Government Halts Annual RE Tender Targets Amid 43 GW Backlog
Policy Recalibration
The Ministry of New and Renewable Energy (MNRE) has decided to halt the practice of setting fixed annual renewable energy tender targets, citing a 43 GW backlog of projects that have been awarded but remain unexecuted. The decision reflects a pragmatic shift from capacity tendering to capacity commissioning as the primary policy metric.

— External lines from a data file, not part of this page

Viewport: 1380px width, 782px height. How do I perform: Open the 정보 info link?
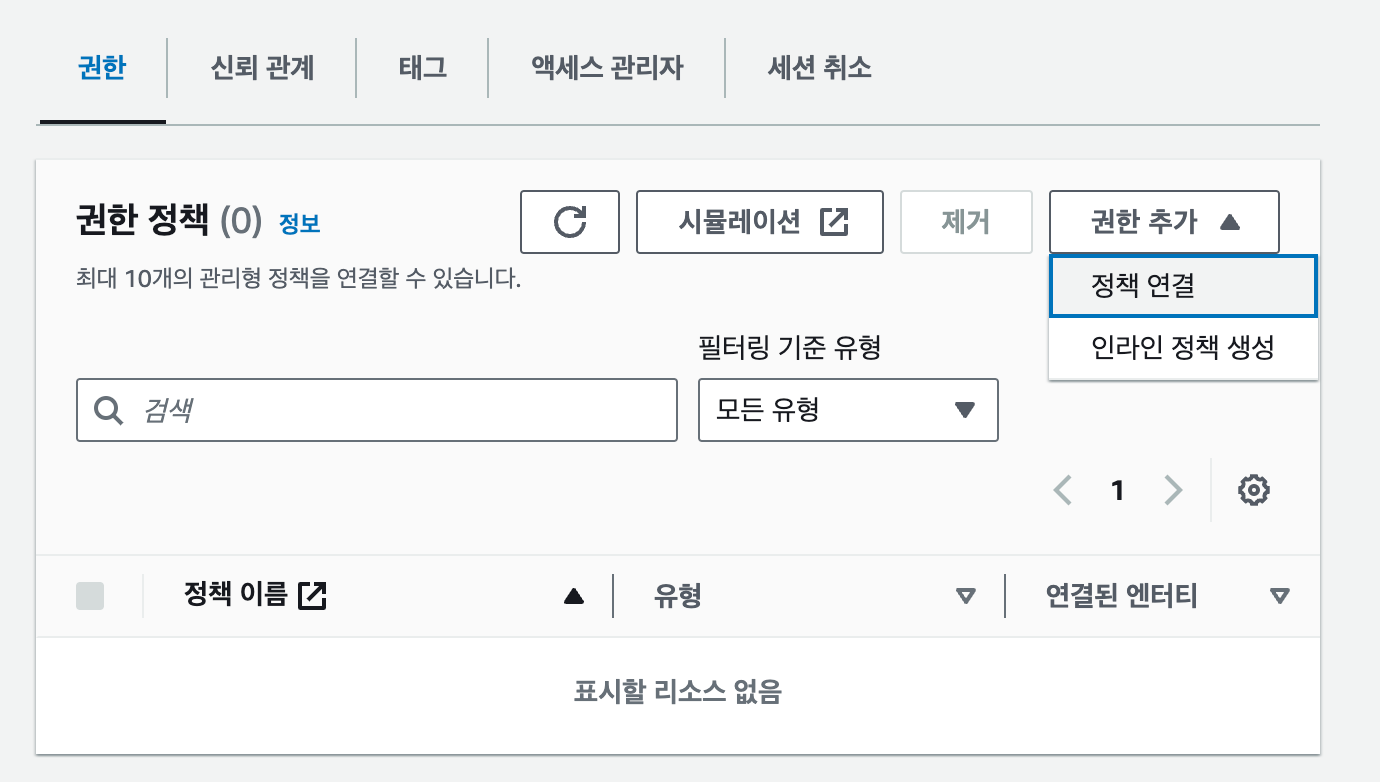pyautogui.click(x=299, y=224)
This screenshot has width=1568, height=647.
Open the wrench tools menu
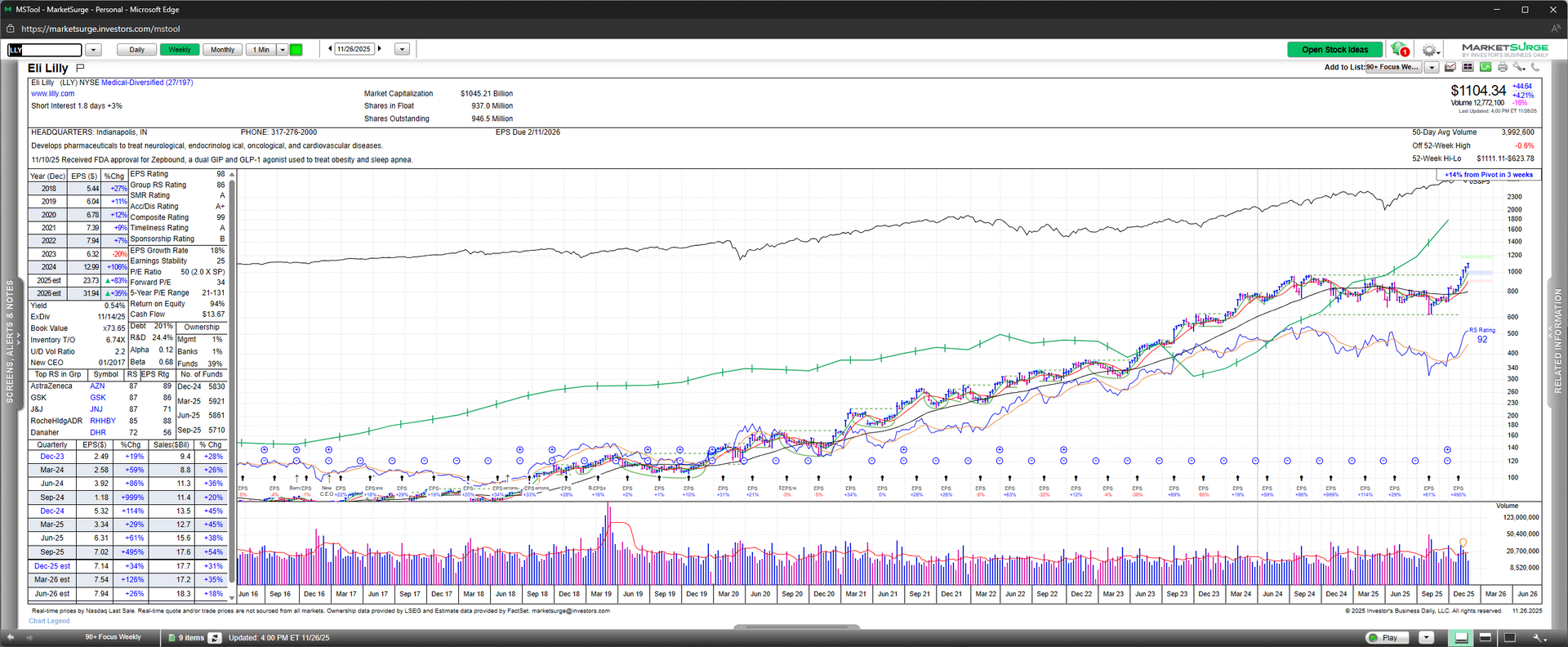(x=1518, y=67)
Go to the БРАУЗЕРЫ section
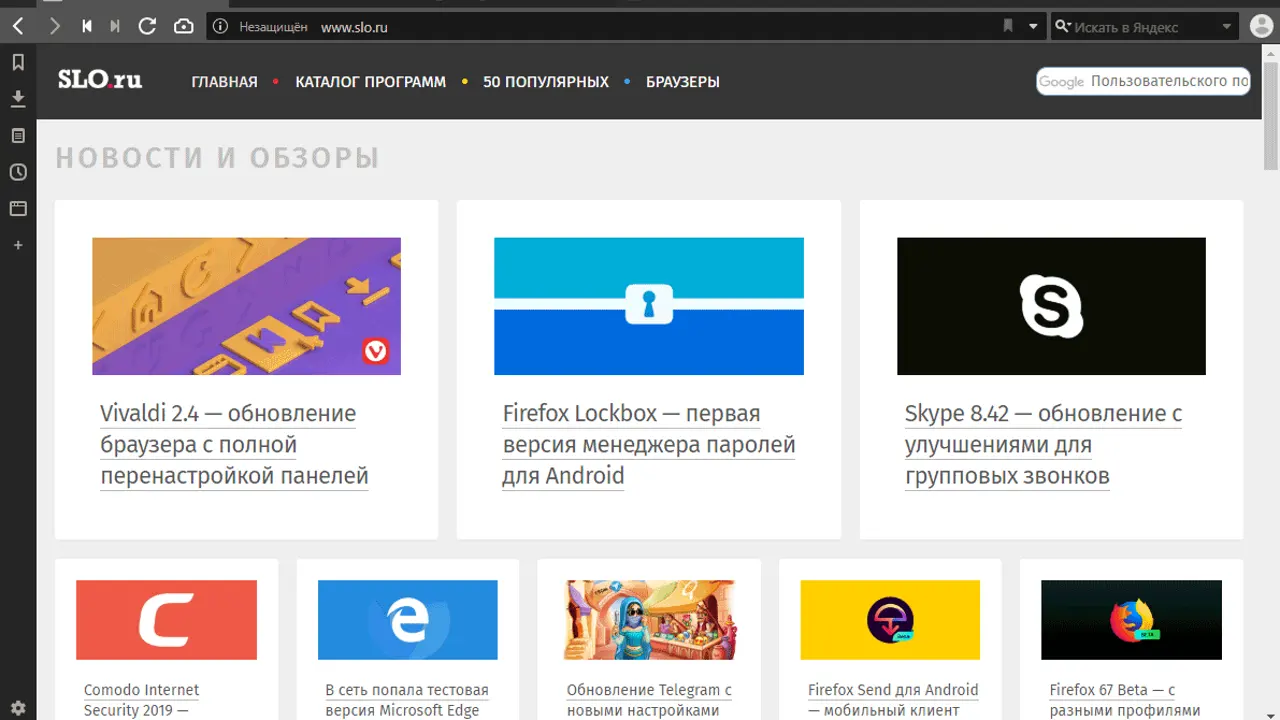The width and height of the screenshot is (1280, 720). point(682,82)
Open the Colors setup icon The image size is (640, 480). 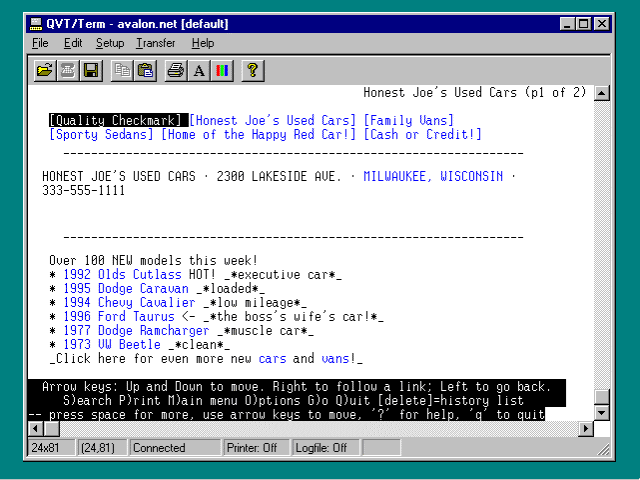[222, 70]
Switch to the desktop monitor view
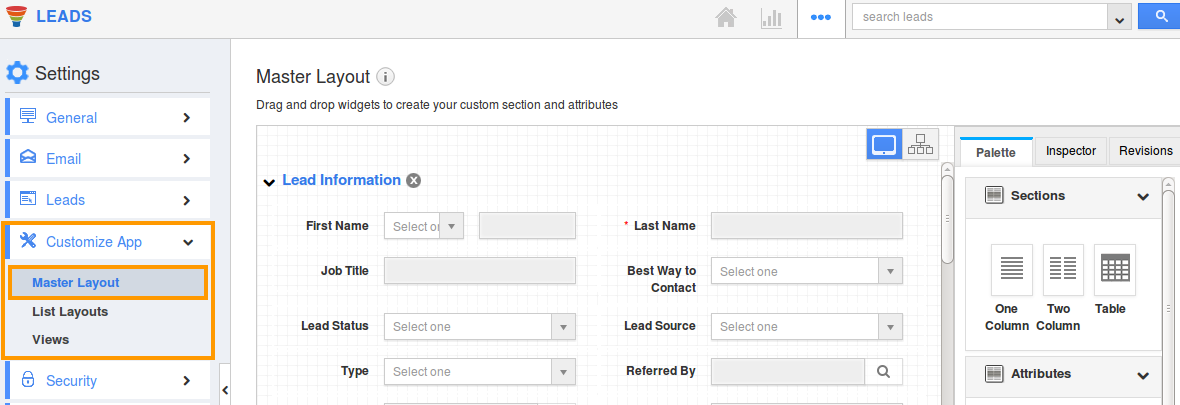Viewport: 1180px width, 405px height. click(883, 144)
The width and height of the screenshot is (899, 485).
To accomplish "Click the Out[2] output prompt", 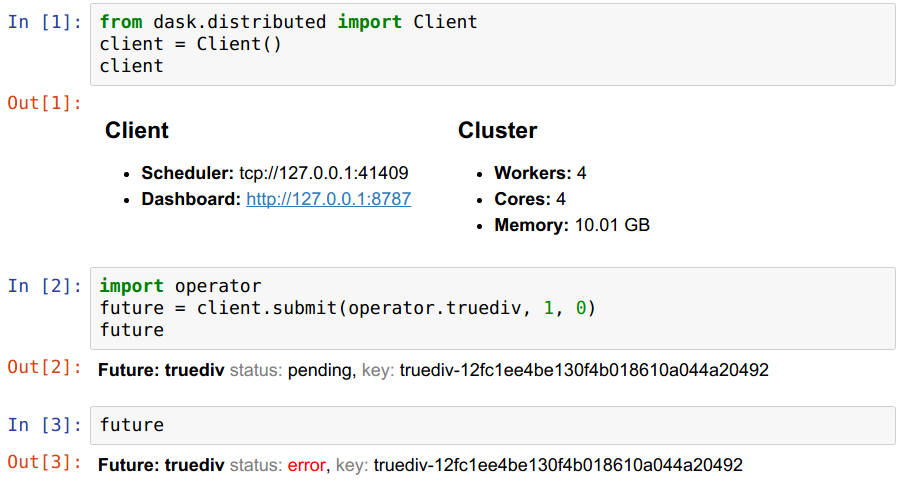I will pos(44,367).
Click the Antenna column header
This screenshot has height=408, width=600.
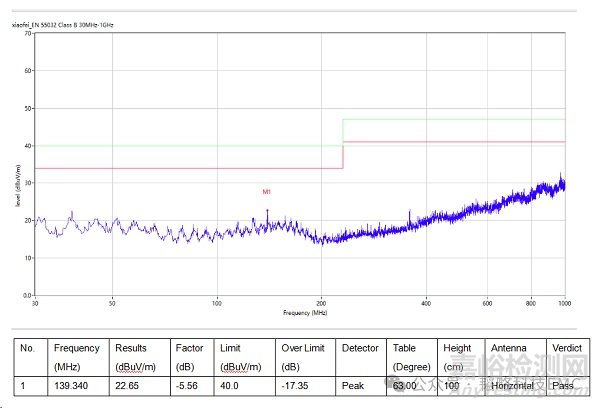coord(506,349)
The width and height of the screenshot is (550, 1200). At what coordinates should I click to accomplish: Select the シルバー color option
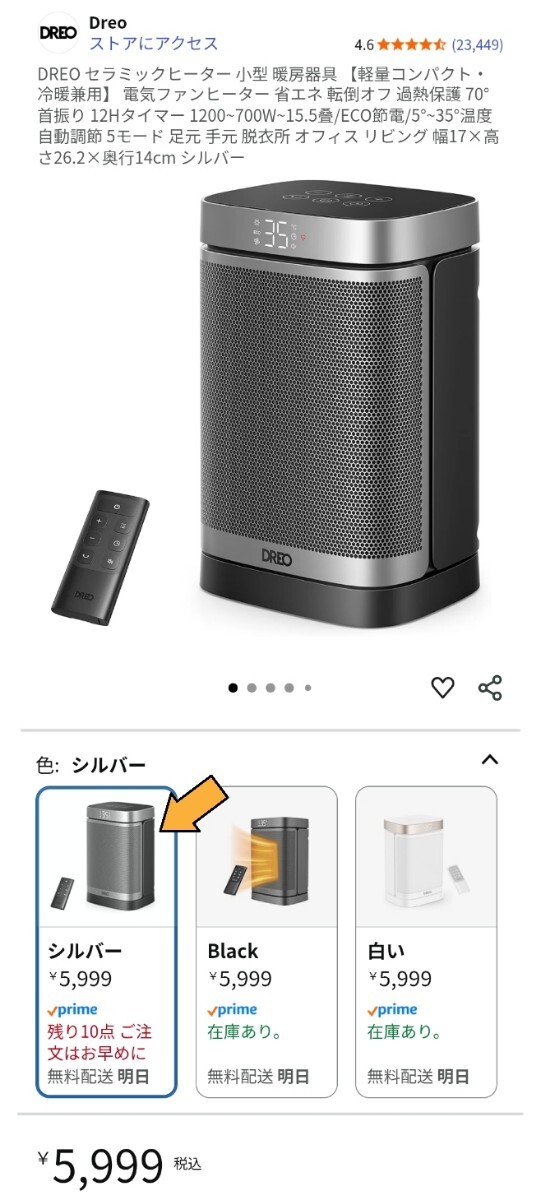click(106, 941)
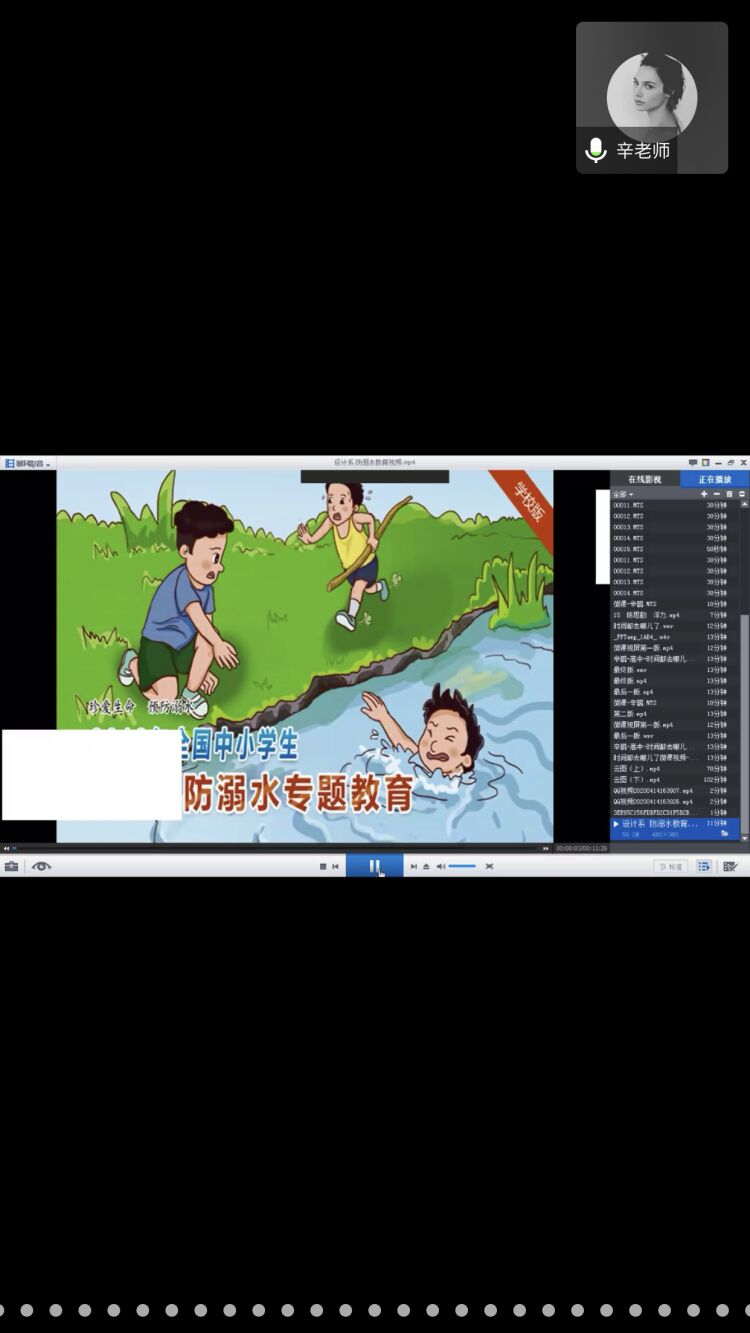Skip to the previous video in the control bar

(335, 866)
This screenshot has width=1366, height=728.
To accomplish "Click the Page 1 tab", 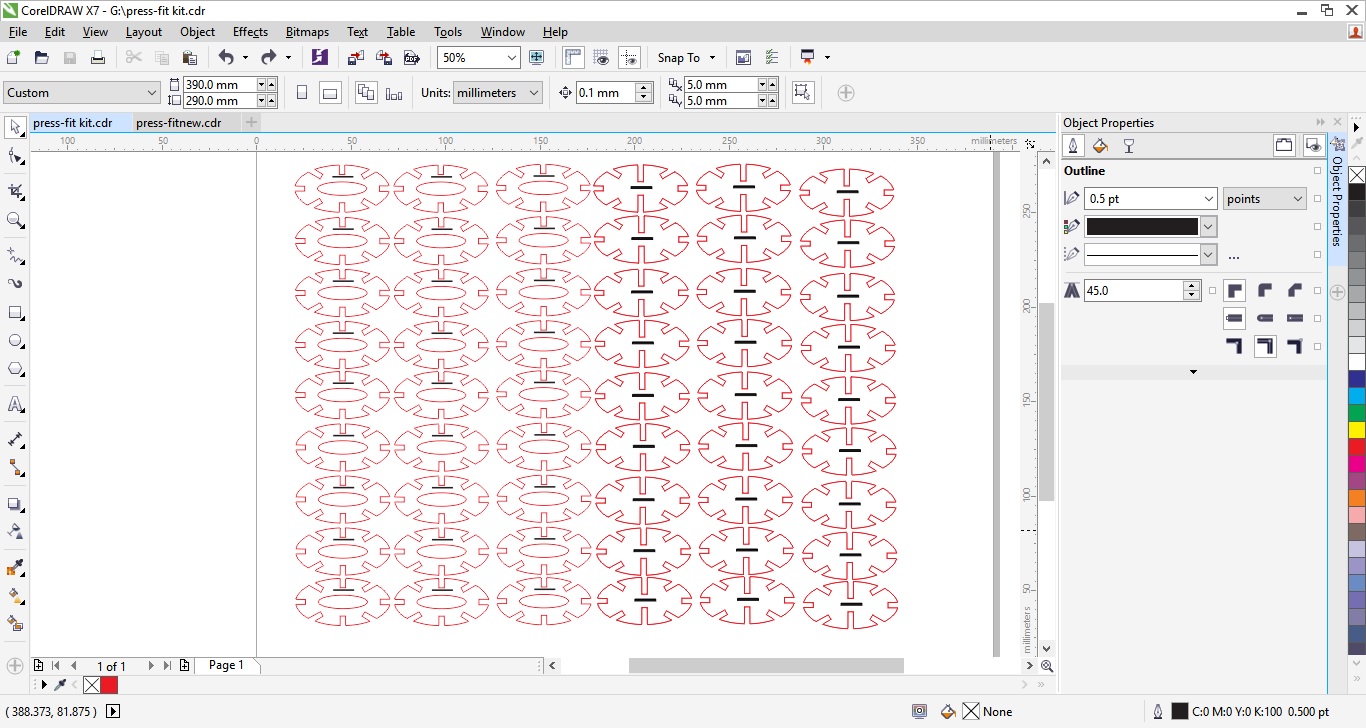I will [x=226, y=665].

The 43 GW backlog includes projects at various stages — some awaiting land acquisition, others stuck on transmission connectivity, and a portion facing financial closure challenges. Many of these projects were awarded during aggressive tendering rounds in 2023-2024 when developers bid ultra-low tariffs that now face execution headwinds.
Causes of the Backlog
Several structural issues contribute to the pipeline congestion. Land acquisition delays in Rajasthan and Gujarat account for a significant share. Transmission connectivity from PGCIL and state transcos has lagged behind project timelines. Some developers also overbid in multiple auctions without the financial capacity to execute simultaneously, creating a backlog that crowds out more capable players.
What It Means
This decision is corrective, not contractionary. India's renewable ambitions remain intact, but the focus is shifting to clearing execution bottlenecks rather than adding more paper capacity. For developers, this signals that the government will prioritise land banking, transmission buildout, and financial discipline over headline tender volumes. Serious developers with execution capability should benefit as speculative bidders are weeded out.